Немаловажным подтверждением этой версии Троцкий считал неоднократное повторение подсудимыми мысли о том, что настроениями и поведением Горького были недовольны некие «высокие личности». Разумеется, на суде эта формула расшифровывалась таким образом, что таковыми являлись Бухарин, Рыков, Каменев и Зиновьев. «Но в этот период названные лица были париями, преследуемыми ГПУ. Под псевдонимом „высокие личности“ могли фигурировать только хозяева Кремля. И прежде всего Сталин» [166].
Анализ версии о злодейском умерщвлении Горького подводил Троцкого к выводу о том, что «основные элементы сталинских подлогов не извлечены из чистой фантазии, а взяты из действительности, большей частью из дел или замыслов самого мастера острых блюд» [167].
XI
Что на процессе было правдой?
Не только версия о «медицинских убийствах», но и многие другие аспекты процесса представляли собой не продукт чистой фальсификации, но скорее — переплетение отдельных элементов правды с коварной и оглушительной ложью.
Во-первых, многие «признания» были продиктованы стремлением объявить делом «врагов народа» хорошо памятные «перегибы» на местах. Так, Зеленский рассказал, что в 1929 году он представил в ЦК ВКП(б) план, согласно которому в республиках Средней Азии предусматривалось коллективизировать к концу первой пятилетки 52 % крестьянских хозяйств.
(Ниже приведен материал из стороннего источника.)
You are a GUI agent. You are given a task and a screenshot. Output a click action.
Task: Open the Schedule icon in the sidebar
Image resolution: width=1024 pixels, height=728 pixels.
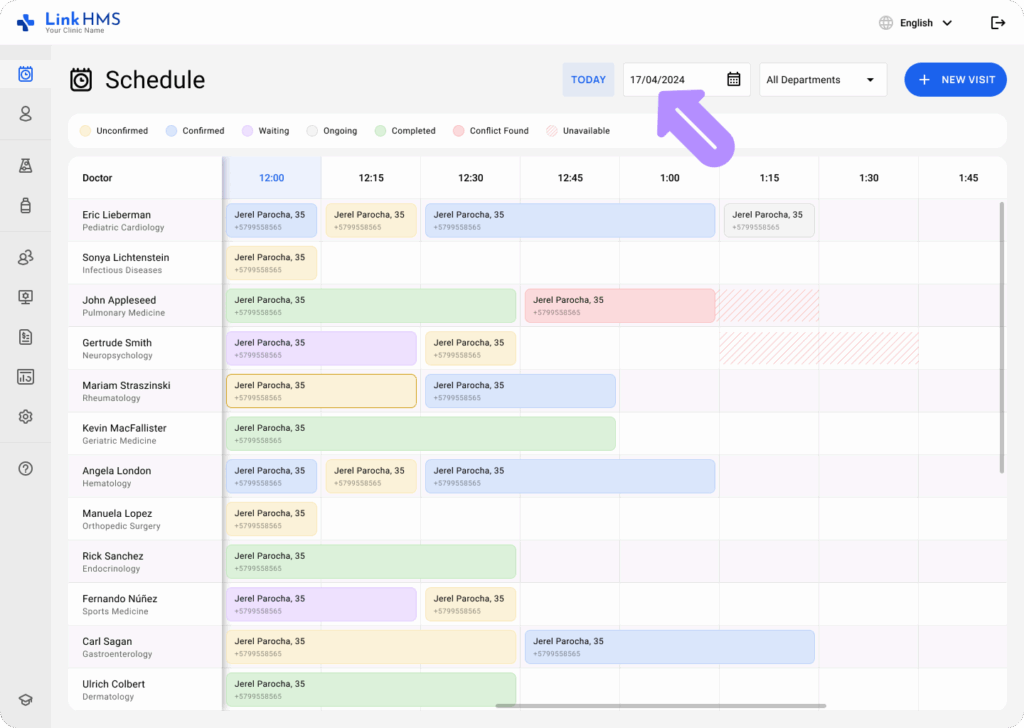(26, 74)
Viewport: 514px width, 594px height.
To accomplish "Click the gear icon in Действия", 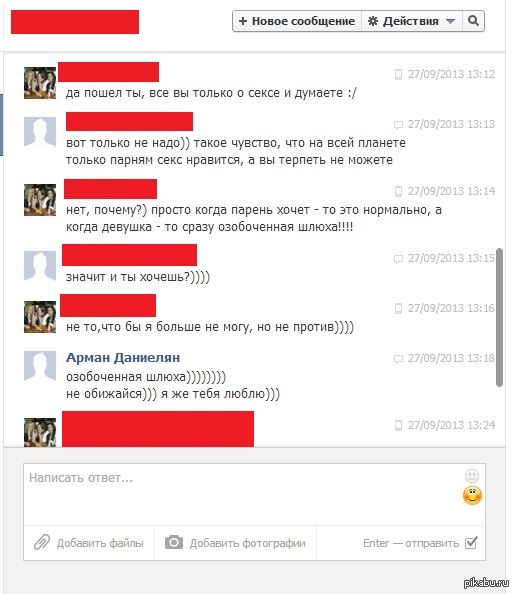I will 373,21.
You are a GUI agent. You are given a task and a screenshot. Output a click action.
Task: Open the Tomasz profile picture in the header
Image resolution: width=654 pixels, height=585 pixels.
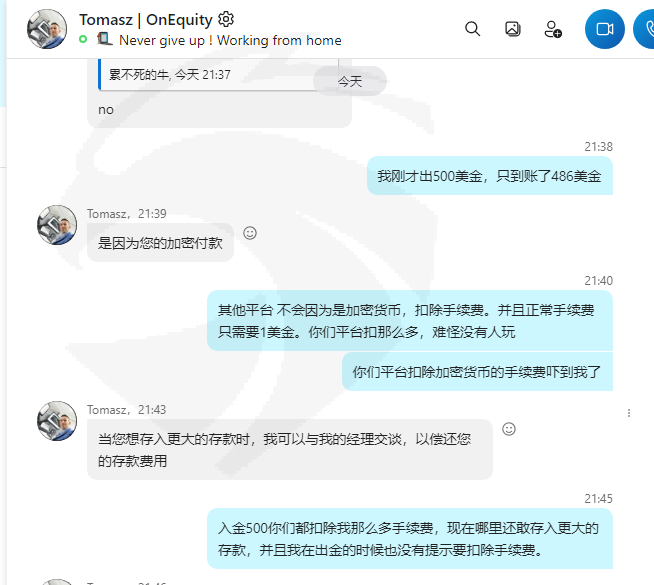tap(47, 29)
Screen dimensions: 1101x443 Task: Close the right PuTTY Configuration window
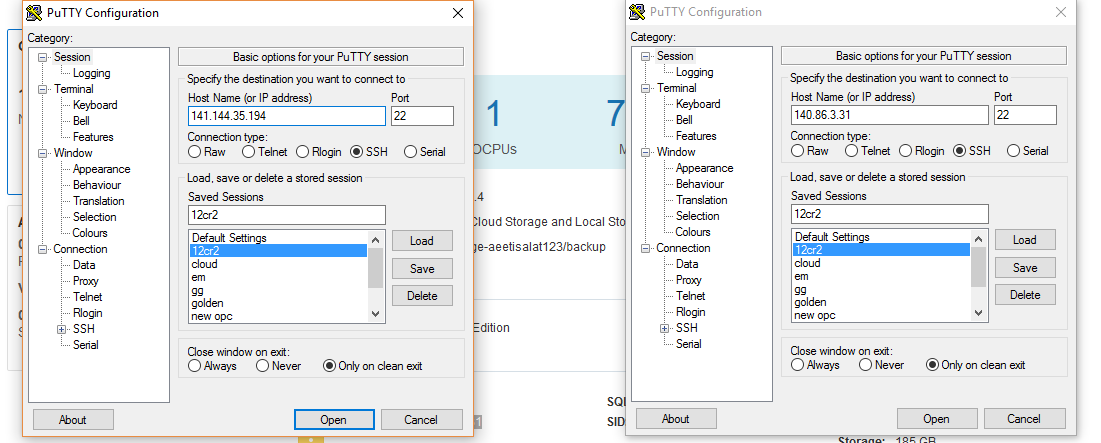[x=1061, y=12]
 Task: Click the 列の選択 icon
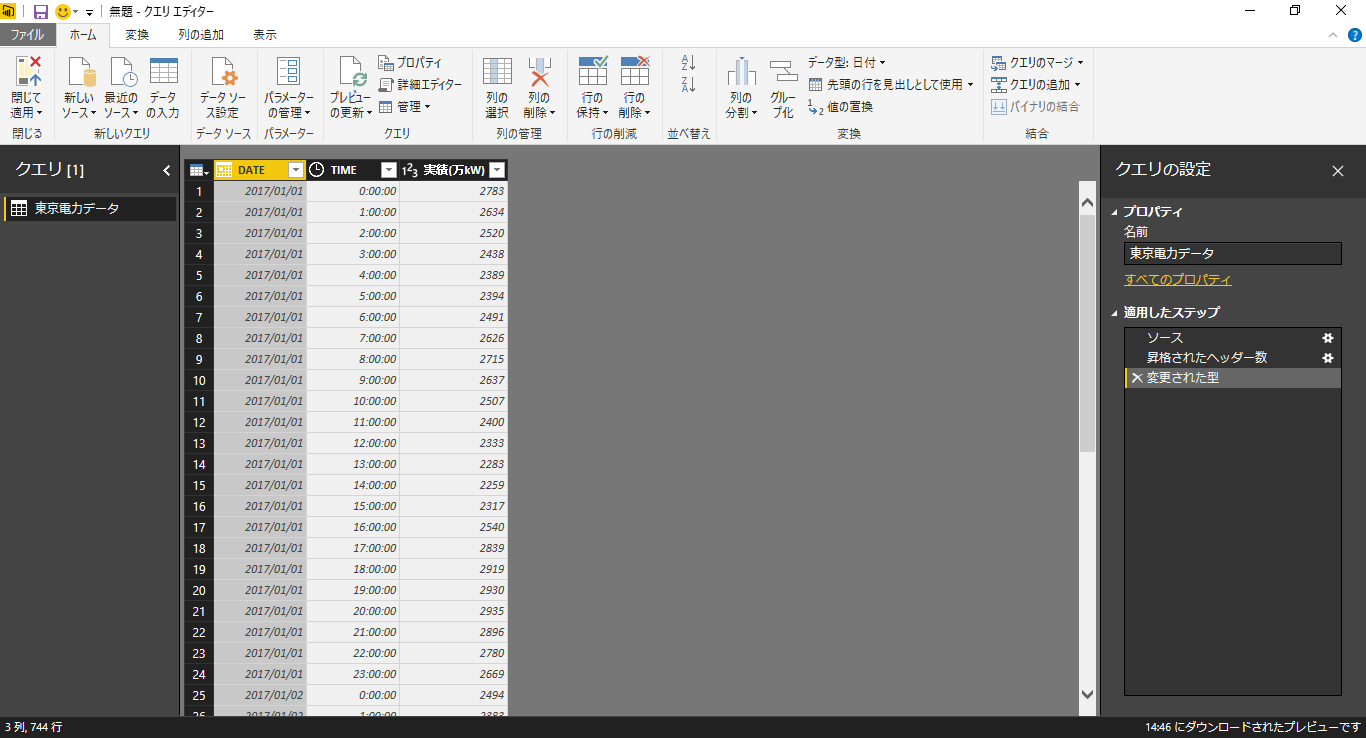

Отвергнув этот план, ЦК довёл наметку коллективизации до 68 %. После этого, подчиняясь навязанному сверху требованию ажиотажных темпов коллективизации, Зеленский выдвинул лозунг: «Догнать и перегнать передовые в отношении коллективизации районы Союза». На процессе этот лозунг был назван провокационным, направленным на срыв колхозного строительства в Средней Азии и вызвавшим в этом регионе массовые выступления против коллективизации [168].